PR URL and iteration count
Score progression (X/6 per round)
Pass/fail grid per checklist item
Changelog entries with kept/reverted status
Current status (running/complete)

Step 5: Final Report

After all iterations complete:

Clean up worktree: cd ~/workspace/your-org/$REPO_NAME && git worktree remove "$WORKTREE_PATH" 2>/dev/null
Print final report:

## Autoresearch Complete

**PR**: <PR_URL>
**Baseline**: X/6 → **Final**: Y/6
**Iterations**: N (Z kept, W reverted)

### Changes Applied
[from changelog.md]

### Files
- Optimized prompt: ~/.claude/scripts/headless-review-prompt.optimized.md
- Changelog: ~/.claude/state/autoresearch/changelog.md
- Dashboard: ~/.claude/state/autoresearch/dashboard.html
- Scores: ~/.claude/state/autoresearch/scores.json

### Diff
[output of: diff ~/.claude/scripts/headless-review-prompt.md ~/.claude/scripts/headless-review-prompt.optimized.md]
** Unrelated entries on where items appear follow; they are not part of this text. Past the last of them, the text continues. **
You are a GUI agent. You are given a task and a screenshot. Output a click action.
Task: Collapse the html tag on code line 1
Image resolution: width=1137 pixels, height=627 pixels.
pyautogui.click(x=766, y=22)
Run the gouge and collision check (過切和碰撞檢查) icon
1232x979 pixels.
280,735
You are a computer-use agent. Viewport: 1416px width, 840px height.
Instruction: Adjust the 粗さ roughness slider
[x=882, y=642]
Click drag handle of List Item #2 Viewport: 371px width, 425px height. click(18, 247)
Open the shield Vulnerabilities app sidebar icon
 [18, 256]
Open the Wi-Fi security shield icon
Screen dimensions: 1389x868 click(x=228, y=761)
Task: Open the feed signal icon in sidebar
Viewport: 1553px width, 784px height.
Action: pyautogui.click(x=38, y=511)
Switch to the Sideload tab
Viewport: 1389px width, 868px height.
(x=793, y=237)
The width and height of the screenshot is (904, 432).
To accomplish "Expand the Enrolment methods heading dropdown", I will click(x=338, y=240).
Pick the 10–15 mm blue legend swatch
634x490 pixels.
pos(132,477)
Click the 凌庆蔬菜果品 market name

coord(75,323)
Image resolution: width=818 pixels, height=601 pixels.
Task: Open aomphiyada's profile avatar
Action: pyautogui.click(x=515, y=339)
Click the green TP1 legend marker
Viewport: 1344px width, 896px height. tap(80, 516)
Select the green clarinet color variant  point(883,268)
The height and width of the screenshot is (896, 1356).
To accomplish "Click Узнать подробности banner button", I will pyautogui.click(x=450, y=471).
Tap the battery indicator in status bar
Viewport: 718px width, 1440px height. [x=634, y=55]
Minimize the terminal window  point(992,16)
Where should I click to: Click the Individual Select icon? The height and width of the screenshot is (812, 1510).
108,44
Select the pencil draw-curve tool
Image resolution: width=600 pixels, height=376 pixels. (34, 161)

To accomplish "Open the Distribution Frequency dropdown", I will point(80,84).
Ask: "Apply the optimized prompt as the new default? This will replace headless-review-prompt.md with the optimized version."

Important Notes

NEVER modify ~/.claude/scripts/headless-review-prompt.md directly. Always work on .optimized.md.
NEVER post real GitHub comments during testing. The dry-run preamble prevents this.
Each claude -p run takes 5-15 minutes. Be patient and track progress via dashboard.
The same PR is used for all iterations to ensure consistent scoring baseline.
If claude -p fails (non-zero exit, no REVIEW_COMPLETE line), score as 0/6 and revert.